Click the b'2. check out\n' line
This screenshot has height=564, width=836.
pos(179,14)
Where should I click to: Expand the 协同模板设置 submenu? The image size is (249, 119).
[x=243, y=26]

___

_What you are asked to do_:
Give the data above as a two-column CSV with the headers instruction and location. Each row pairs one text with the answer that follows it, each value in its own quoted field, with line breaks replaced by spaces.

_Response to this exercise_:
instruction,location
"Click the b'2. check out\n' line This screenshot has height=564, width=836.","pos(179,14)"
"Where should I click to: Expand the 协同模板设置 submenu? The image size is (249, 119).","[x=243, y=26]"